>> Begin Supplied material

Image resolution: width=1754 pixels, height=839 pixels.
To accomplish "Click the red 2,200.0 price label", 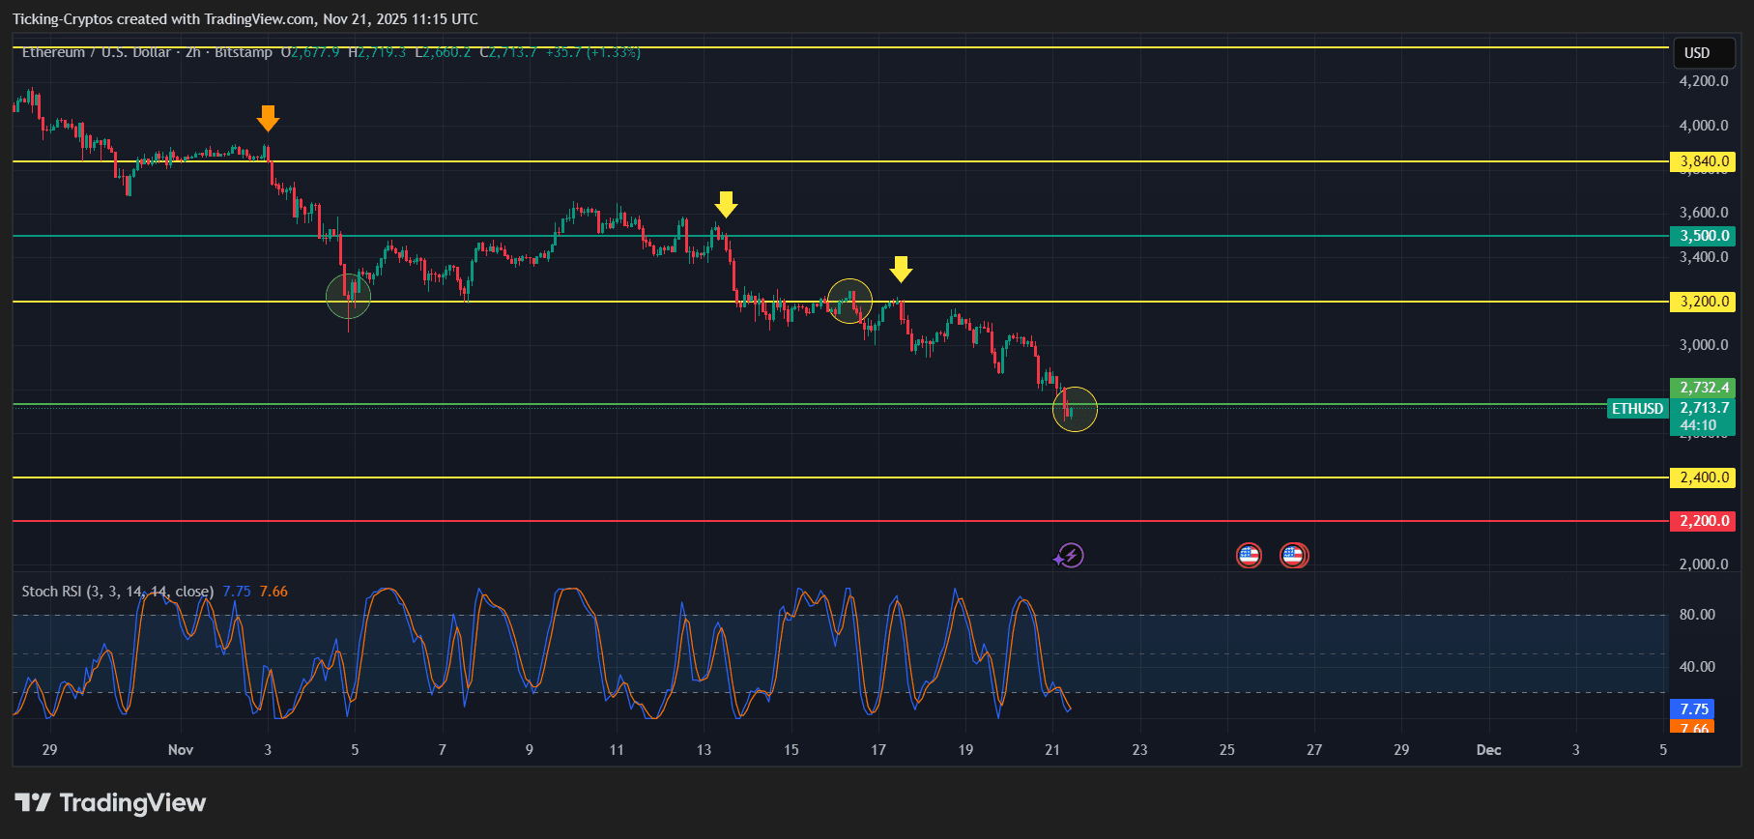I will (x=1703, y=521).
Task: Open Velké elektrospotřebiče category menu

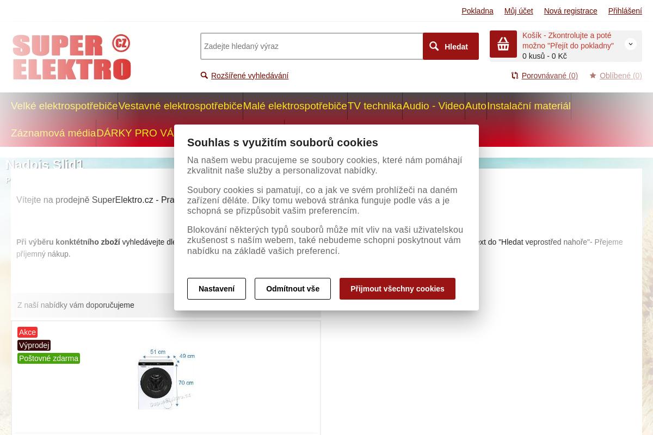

>> End Supplied material
>> Begin Supplied material

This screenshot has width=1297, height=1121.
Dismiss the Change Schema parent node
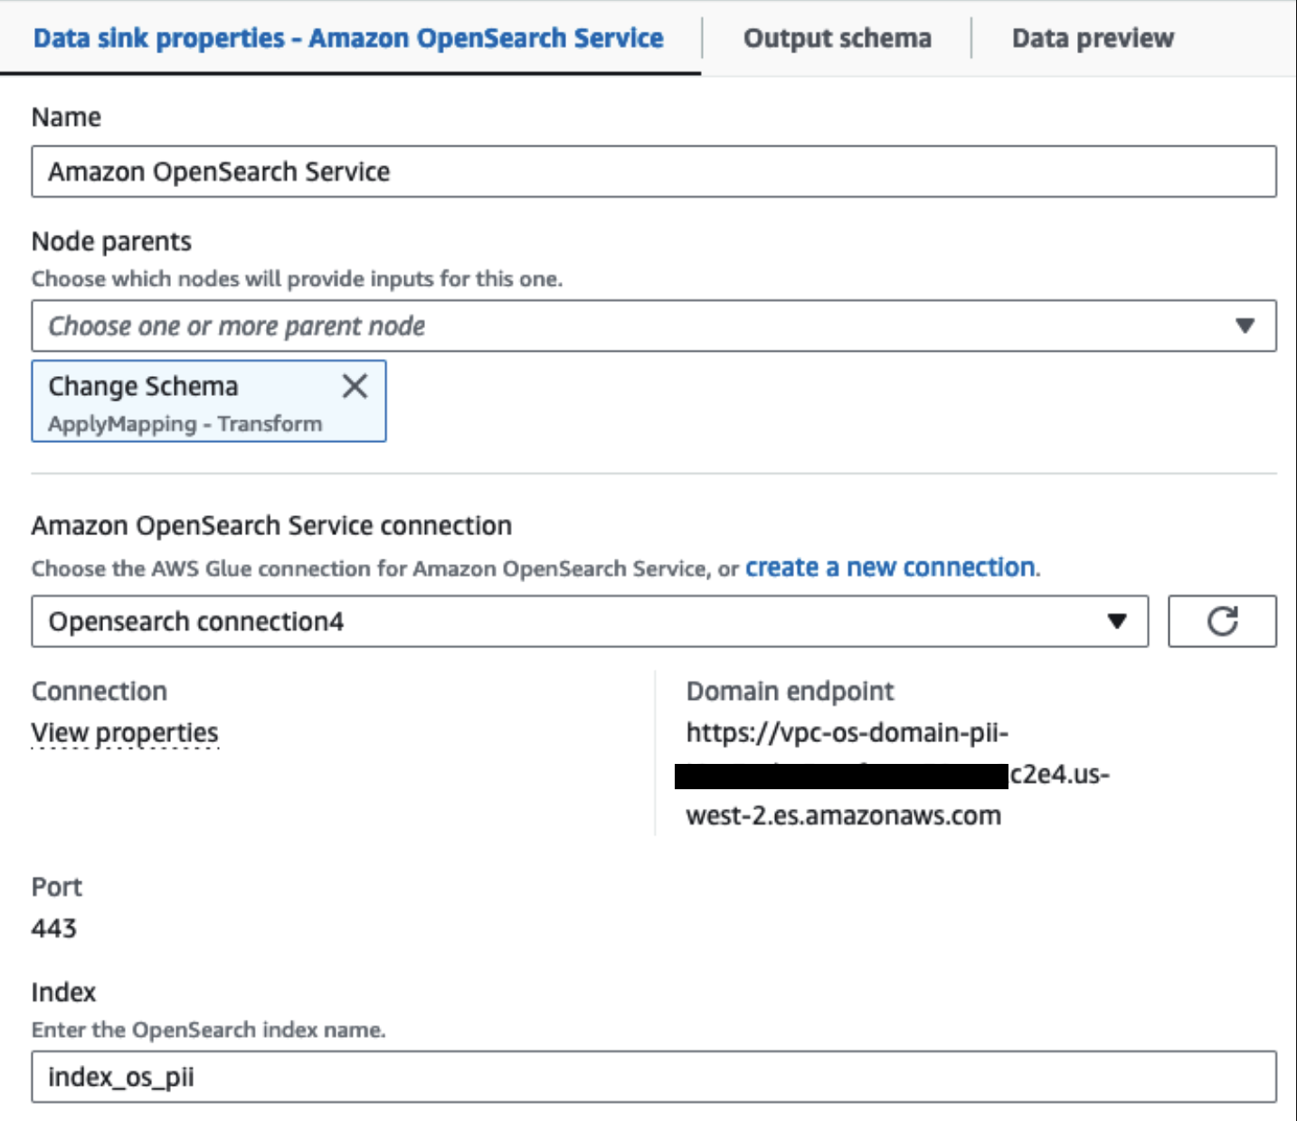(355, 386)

>> End Supplied material

Count the lines of the records above that contain the string "width". Case matters, and the reply should be only the number.

2